**Problem:** Repeat exactly the lines below that lie between the line with "レビュー500円割引とは (87, 297)" and the line with "[Close] (841, 137)", counting both of those lines as part of the answer.

**Materials provided:**
+++++

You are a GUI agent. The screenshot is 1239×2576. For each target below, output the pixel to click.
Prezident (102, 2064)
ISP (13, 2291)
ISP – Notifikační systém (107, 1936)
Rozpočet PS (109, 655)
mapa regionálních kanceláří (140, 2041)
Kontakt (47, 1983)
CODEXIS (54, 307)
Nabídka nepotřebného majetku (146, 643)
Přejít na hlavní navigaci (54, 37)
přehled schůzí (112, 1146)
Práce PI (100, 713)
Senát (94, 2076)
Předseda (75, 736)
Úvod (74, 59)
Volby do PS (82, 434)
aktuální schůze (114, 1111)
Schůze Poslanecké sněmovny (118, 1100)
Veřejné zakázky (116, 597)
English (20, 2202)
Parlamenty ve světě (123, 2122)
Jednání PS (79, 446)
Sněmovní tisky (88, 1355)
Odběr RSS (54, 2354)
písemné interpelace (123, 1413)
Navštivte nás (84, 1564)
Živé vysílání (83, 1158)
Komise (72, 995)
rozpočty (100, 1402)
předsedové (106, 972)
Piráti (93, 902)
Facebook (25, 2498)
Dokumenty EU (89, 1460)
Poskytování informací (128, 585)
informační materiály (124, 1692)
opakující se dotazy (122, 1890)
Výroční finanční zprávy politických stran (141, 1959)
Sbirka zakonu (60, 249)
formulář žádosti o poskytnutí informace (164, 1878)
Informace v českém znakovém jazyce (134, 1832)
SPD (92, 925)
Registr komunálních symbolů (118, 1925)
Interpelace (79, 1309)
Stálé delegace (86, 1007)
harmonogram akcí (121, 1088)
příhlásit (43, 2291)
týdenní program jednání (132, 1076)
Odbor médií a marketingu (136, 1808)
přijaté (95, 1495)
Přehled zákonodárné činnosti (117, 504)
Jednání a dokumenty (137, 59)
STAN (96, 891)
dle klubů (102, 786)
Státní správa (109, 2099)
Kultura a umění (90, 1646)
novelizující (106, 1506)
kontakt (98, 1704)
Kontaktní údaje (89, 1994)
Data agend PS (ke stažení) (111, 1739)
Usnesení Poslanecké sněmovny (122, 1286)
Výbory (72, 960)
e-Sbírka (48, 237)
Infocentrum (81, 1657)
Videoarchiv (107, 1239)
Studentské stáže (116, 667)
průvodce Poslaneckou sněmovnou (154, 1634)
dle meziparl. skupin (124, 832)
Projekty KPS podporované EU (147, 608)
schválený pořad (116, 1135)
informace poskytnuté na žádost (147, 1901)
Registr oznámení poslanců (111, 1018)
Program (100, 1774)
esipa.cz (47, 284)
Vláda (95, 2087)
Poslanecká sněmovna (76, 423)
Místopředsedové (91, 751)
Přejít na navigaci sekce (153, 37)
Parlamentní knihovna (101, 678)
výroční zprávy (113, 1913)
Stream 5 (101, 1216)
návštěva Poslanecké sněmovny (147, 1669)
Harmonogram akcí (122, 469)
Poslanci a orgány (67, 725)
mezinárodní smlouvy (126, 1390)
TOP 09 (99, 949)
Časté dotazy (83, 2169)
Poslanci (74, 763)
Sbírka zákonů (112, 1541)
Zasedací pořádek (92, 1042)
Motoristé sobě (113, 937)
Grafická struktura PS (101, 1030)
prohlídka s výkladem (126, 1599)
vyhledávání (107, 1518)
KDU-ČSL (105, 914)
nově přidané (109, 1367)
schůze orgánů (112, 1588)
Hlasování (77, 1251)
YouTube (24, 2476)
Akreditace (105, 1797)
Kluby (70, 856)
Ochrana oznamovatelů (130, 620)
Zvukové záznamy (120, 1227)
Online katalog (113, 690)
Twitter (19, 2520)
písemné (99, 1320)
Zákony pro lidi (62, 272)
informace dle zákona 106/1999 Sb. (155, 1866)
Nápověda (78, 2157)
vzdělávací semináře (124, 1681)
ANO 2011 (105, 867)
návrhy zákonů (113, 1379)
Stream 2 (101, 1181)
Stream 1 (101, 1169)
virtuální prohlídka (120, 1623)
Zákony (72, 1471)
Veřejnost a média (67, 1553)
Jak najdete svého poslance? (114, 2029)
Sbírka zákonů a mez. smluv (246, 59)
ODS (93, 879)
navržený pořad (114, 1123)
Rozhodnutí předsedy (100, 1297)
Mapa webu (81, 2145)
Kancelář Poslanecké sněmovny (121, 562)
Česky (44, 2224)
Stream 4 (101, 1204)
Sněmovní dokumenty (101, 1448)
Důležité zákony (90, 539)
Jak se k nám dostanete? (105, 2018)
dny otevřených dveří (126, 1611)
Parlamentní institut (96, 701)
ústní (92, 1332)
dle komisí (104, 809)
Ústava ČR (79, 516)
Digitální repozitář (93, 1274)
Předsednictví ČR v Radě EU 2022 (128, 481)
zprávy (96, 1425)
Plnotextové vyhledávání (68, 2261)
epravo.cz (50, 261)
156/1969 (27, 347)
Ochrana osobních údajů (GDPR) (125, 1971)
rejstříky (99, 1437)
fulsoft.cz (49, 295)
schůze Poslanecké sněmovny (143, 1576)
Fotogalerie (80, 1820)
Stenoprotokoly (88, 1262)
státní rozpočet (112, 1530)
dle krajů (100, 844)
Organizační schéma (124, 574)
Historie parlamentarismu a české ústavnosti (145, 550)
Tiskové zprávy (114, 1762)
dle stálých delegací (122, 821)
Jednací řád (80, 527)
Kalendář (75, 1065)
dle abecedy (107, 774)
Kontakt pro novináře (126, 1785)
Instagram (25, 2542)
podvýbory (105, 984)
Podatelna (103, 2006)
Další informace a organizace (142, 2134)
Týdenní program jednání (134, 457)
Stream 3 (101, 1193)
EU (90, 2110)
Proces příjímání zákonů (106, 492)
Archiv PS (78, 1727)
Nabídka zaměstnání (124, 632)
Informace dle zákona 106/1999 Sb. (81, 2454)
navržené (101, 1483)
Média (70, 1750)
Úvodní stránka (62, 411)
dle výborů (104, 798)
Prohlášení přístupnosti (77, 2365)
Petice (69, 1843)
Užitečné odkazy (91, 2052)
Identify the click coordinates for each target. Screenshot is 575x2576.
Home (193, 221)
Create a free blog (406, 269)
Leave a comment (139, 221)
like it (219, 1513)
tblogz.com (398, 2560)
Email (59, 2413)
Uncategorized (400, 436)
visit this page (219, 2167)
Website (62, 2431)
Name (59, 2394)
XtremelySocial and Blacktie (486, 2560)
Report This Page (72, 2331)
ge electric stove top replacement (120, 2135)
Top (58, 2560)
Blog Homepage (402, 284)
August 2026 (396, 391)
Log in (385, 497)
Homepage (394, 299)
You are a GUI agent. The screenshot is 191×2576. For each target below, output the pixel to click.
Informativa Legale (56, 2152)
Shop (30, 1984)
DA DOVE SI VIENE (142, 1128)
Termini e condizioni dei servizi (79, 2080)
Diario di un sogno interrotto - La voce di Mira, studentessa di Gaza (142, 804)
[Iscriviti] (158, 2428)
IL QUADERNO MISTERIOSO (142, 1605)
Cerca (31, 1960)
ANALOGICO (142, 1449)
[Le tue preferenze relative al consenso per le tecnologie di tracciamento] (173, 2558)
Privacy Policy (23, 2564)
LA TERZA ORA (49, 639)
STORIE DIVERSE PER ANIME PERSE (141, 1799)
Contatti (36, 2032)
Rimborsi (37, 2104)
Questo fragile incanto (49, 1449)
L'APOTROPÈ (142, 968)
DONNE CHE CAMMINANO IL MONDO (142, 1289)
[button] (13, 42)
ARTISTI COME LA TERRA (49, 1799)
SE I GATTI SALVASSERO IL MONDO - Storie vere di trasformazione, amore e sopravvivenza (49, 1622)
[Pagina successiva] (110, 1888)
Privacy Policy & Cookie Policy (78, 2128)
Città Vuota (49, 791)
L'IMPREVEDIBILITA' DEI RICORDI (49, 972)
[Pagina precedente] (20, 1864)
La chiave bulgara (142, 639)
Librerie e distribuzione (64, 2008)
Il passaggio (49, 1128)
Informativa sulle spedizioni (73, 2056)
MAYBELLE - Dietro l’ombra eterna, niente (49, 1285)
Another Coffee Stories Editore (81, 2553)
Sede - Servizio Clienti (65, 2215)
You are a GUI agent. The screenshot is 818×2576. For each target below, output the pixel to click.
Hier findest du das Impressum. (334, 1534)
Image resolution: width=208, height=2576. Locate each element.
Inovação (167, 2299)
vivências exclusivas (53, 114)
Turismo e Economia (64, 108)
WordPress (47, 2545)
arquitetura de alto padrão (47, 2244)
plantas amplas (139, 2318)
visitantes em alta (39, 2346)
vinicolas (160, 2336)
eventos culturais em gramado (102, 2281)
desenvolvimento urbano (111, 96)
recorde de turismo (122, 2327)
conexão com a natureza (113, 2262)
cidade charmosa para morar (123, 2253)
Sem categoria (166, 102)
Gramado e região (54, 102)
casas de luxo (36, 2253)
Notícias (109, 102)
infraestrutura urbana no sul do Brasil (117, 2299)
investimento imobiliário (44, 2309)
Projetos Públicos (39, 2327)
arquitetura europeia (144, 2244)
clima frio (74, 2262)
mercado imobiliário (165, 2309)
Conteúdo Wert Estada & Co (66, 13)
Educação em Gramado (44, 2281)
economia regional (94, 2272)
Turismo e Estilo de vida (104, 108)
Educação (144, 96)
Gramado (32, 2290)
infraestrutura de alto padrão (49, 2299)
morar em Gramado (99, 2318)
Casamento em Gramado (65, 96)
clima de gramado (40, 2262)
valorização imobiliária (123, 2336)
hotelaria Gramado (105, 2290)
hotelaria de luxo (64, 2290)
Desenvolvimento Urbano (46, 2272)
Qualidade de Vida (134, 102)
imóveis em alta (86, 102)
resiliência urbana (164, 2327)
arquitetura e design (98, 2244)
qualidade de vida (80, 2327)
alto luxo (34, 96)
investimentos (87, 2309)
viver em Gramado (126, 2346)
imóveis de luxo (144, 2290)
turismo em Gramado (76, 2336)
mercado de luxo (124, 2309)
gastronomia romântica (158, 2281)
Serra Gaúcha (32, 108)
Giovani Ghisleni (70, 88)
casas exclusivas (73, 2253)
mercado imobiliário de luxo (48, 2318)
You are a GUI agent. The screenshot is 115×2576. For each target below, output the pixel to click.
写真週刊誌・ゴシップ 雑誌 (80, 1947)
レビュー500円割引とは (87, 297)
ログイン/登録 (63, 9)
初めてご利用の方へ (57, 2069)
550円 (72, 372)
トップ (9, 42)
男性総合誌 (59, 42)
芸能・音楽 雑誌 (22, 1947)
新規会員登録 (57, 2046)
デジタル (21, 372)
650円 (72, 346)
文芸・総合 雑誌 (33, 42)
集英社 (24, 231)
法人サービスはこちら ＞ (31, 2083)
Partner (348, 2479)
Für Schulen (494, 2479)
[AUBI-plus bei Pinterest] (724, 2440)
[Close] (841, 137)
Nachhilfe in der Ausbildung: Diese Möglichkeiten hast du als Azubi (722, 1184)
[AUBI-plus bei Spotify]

+++++

**Exercise answer:**
レビュー500円割引とは (87, 297)
ログイン/登録 (63, 9)
初めてご利用の方へ (57, 2069)
550円 (72, 372)
トップ (9, 42)
男性総合誌 (59, 42)
芸能・音楽 雑誌 (22, 1947)
新規会員登録 (57, 2046)
デジタル (21, 372)
650円 (72, 346)
文芸・総合 雑誌 (33, 42)
集英社 (24, 231)
法人サービスはこちら ＞ (31, 2083)
Partner (348, 2479)
Für Schulen (494, 2479)
[AUBI-plus bei Pinterest] (724, 2440)
[Close] (841, 137)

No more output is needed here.